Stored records

________________________

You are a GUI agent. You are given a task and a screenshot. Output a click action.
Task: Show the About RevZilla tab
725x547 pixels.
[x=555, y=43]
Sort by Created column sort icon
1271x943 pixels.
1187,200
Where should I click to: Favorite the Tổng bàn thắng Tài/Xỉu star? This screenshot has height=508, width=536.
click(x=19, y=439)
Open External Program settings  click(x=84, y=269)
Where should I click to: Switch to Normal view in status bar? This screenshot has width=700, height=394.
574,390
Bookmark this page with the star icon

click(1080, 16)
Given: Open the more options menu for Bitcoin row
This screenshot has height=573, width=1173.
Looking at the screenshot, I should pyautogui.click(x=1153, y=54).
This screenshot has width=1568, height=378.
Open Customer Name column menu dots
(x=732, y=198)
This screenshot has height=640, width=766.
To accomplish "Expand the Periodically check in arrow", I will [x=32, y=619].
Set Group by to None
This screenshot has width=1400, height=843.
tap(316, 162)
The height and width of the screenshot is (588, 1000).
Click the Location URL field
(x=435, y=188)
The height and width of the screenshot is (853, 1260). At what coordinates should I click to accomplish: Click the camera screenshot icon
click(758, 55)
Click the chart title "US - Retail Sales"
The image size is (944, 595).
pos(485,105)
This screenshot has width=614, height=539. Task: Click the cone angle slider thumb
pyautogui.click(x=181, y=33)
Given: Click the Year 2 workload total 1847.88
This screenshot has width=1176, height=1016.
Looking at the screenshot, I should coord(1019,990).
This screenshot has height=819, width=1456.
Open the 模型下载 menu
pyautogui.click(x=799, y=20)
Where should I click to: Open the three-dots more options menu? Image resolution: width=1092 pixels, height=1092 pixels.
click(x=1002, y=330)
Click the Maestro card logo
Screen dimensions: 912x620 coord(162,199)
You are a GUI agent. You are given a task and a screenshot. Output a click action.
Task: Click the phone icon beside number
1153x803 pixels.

________________________

> Assigned task
Your answer must consist solely of the lines from the top of the entries above through the line containing "This screenshot has width=1568, height=378.", copied exactly, both ends included.

> Solution for this exercise
You are a GUI agent. You are given a task and a screenshot. Output a click action.
Task: Show the About RevZilla tab
725x547 pixels.
[x=555, y=43]
Sort by Created column sort icon
1271x943 pixels.
1187,200
Where should I click to: Favorite the Tổng bàn thắng Tài/Xỉu star? This screenshot has height=508, width=536.
click(x=19, y=439)
Open External Program settings  click(x=84, y=269)
Where should I click to: Switch to Normal view in status bar? This screenshot has width=700, height=394.
574,390
Bookmark this page with the star icon

click(1080, 16)
Given: Open the more options menu for Bitcoin row
This screenshot has height=573, width=1173.
Looking at the screenshot, I should pyautogui.click(x=1153, y=54).
This screenshot has width=1568, height=378.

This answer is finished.